- WHAT IS BEING ASKED -
Skipping all pictures, please restate word for word the lines from the one that contains "1024x713 pixels." through the last line of the entries.

*** Begin section ***

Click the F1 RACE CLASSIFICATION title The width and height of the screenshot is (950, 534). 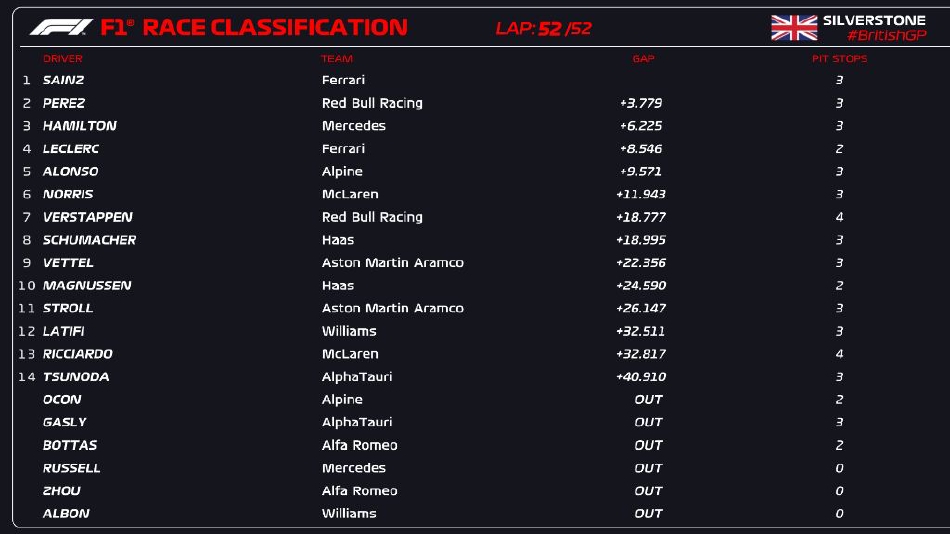pos(254,27)
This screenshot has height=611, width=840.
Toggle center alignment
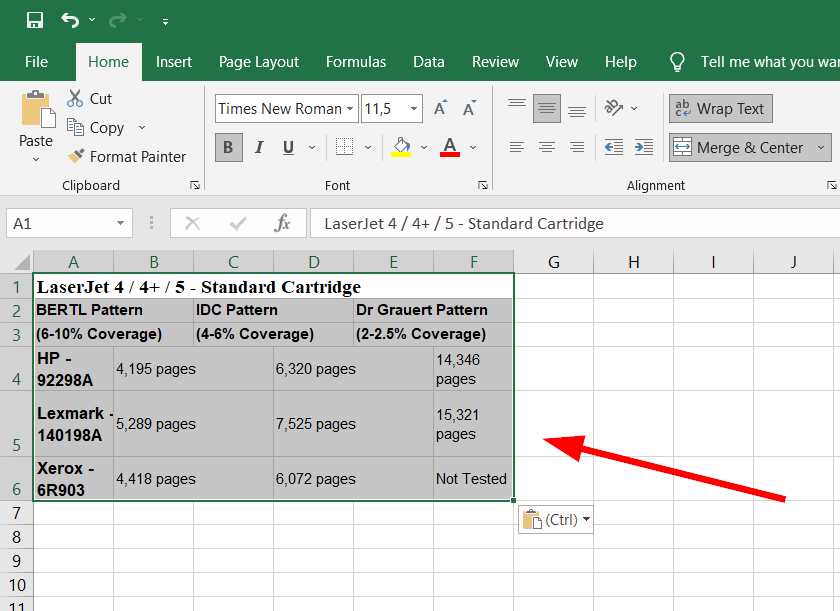coord(546,146)
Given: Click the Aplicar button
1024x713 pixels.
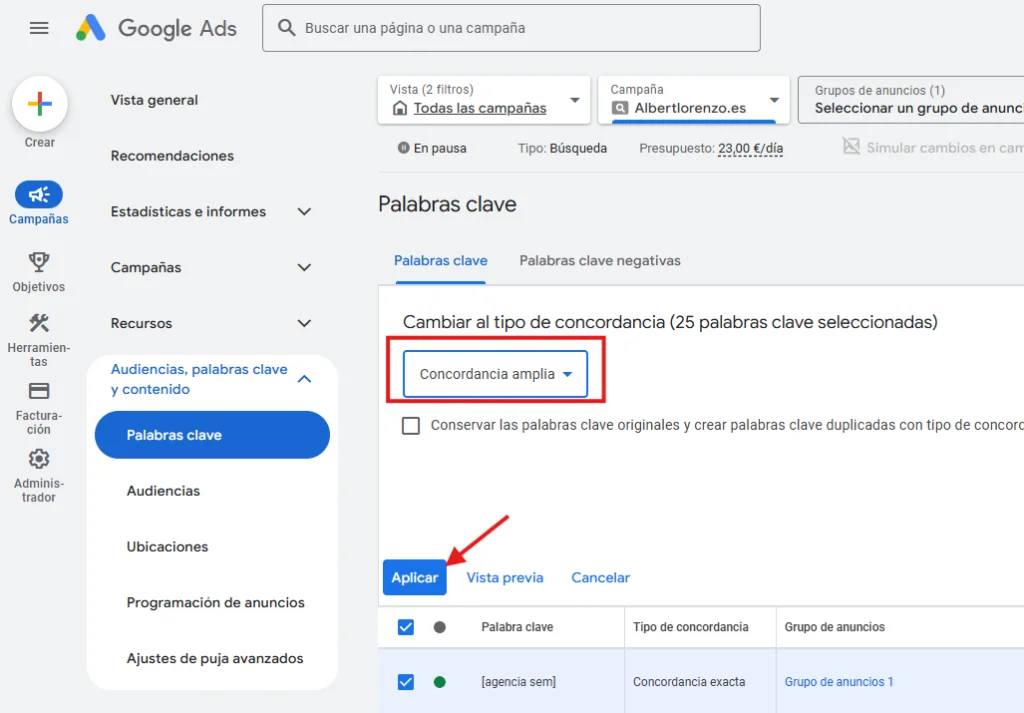Looking at the screenshot, I should point(414,578).
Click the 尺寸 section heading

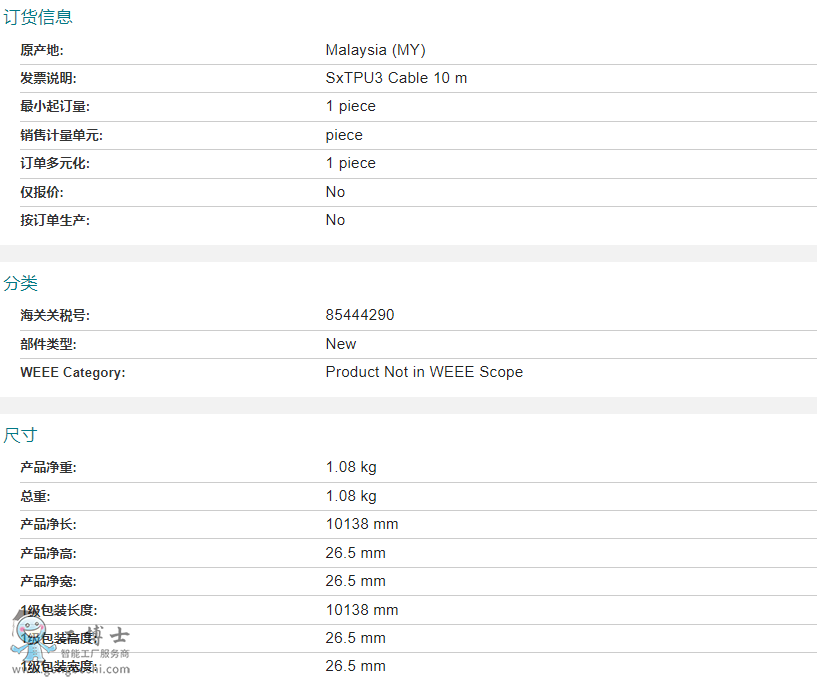(x=20, y=435)
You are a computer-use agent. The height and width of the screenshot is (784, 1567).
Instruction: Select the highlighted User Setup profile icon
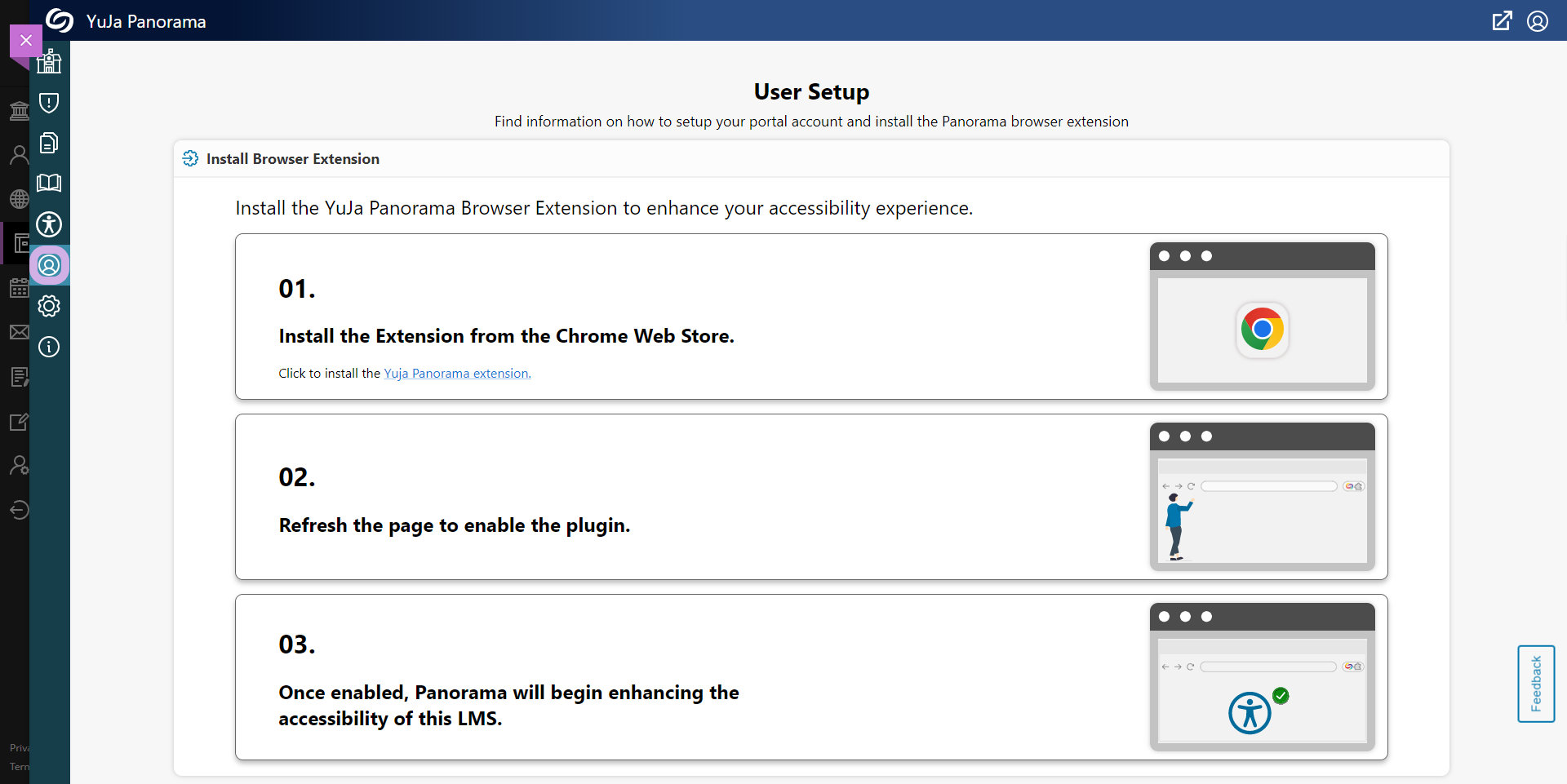pos(49,265)
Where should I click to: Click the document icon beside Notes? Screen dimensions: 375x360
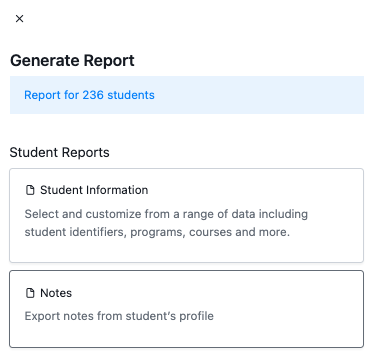tap(30, 293)
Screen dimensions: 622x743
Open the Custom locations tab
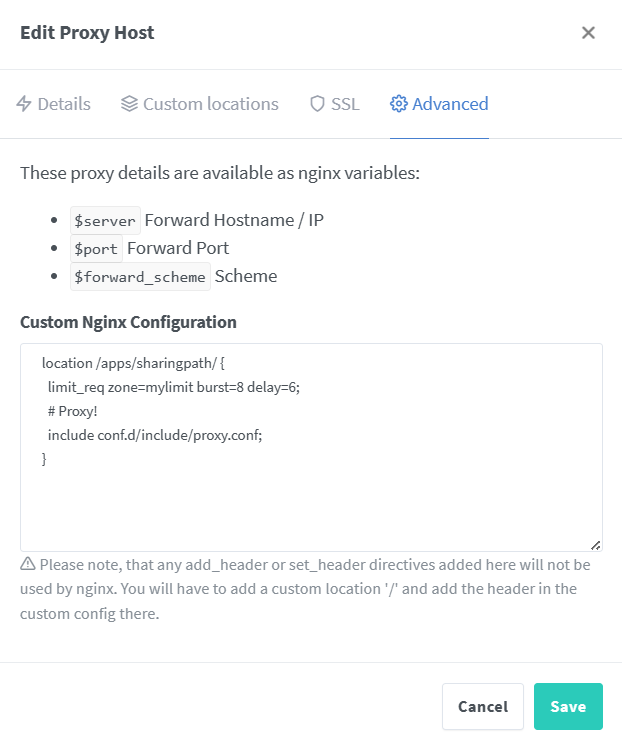tap(199, 104)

*** End section ***

- EXPECTED OUTPUT -
1024x713 pixels.
Looking at the screenshot, I should point(414,578).
Click the 尺寸 section heading

(x=20, y=435)
You are a computer-use agent. The height and width of the screenshot is (784, 1567).
Instruction: Select the highlighted User Setup profile icon
pos(49,265)
Where should I click to: Click the document icon beside Notes? Screen dimensions: 375x360
tap(30, 293)
Screen dimensions: 622x743
Open the Custom locations tab
tap(199, 104)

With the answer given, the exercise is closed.